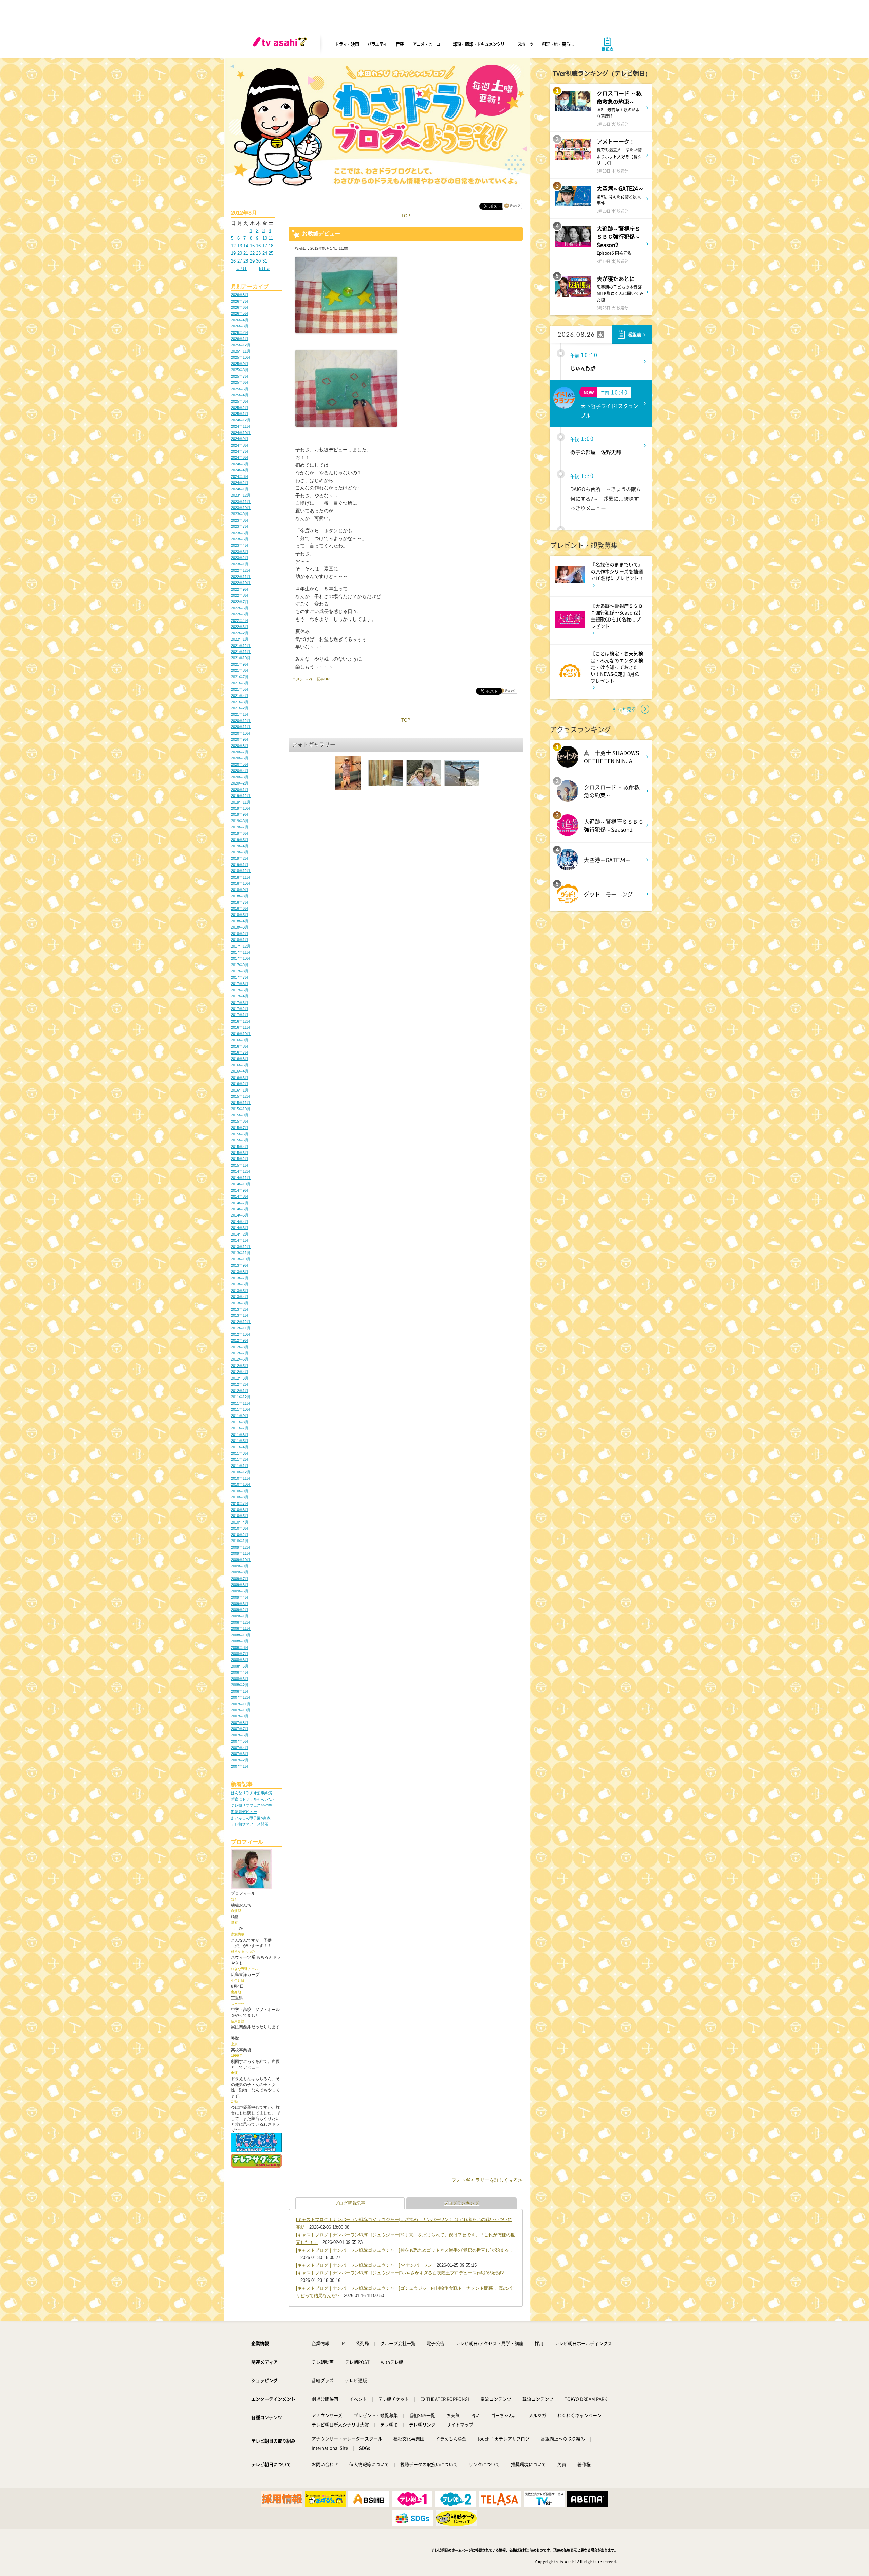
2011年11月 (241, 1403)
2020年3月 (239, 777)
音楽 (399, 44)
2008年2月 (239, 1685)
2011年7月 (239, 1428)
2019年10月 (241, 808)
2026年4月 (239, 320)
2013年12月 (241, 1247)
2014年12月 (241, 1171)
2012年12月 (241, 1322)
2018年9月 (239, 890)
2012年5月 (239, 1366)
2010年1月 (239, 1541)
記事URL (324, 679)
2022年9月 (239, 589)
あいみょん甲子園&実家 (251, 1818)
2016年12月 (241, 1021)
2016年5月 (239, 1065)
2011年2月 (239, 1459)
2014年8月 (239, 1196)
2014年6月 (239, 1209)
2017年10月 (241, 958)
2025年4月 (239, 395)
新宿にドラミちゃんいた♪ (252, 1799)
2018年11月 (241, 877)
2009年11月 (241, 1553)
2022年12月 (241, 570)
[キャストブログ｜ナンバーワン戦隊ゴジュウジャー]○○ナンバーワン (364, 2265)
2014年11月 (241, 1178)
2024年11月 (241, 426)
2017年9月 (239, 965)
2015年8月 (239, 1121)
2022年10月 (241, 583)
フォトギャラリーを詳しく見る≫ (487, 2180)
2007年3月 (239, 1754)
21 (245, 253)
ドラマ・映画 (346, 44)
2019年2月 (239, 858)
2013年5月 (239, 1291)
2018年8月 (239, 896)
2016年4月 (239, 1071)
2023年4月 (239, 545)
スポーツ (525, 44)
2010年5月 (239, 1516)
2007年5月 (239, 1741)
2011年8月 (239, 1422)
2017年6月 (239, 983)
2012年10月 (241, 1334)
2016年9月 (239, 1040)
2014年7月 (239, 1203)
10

_ _ _ _ _ _ _

▶ Exercise goal
Return all of the lines above without alteration, minus the pictures.

▶ Finished exercise
2011年11月 (241, 1403)
2020年3月 (239, 777)
音楽 (399, 44)
2008年2月 (239, 1685)
2011年7月 (239, 1428)
2019年10月 (241, 808)
2026年4月 (239, 320)
2013年12月 (241, 1247)
2014年12月 (241, 1171)
2012年12月 (241, 1322)
2018年9月 (239, 890)
2012年5月 (239, 1366)
2010年1月 (239, 1541)
記事URL (324, 679)
2022年9月 (239, 589)
あいみょん甲子園&実家 (251, 1818)
2016年12月 (241, 1021)
2016年5月 (239, 1065)
2011年2月 (239, 1459)
2014年8月 (239, 1196)
2014年6月 (239, 1209)
2017年10月 (241, 958)
2025年4月 (239, 395)
新宿にドラミちゃんいた♪ (252, 1799)
2018年11月 (241, 877)
2009年11月 (241, 1553)
2022年12月 (241, 570)
[キャストブログ｜ナンバーワン戦隊ゴジュウジャー]○○ナンバーワン (364, 2265)
2014年11月 (241, 1178)
2024年11月 (241, 426)
2017年9月 (239, 965)
2015年8月 (239, 1121)
2022年10月 (241, 583)
フォトギャラリーを詳しく見る≫ (487, 2180)
2007年3月 (239, 1754)
21 (245, 253)
ドラマ・映画 (346, 44)
2019年2月 (239, 858)
2013年5月 (239, 1291)
2018年8月 (239, 896)
2016年4月 (239, 1071)
2023年4月 (239, 545)
スポーツ (525, 44)
2010年5月 (239, 1516)
2007年5月 (239, 1741)
2011年8月 (239, 1422)
2017年6月 (239, 983)
2012年10月 (241, 1334)
2016年9月 (239, 1040)
2014年7月 (239, 1203)
10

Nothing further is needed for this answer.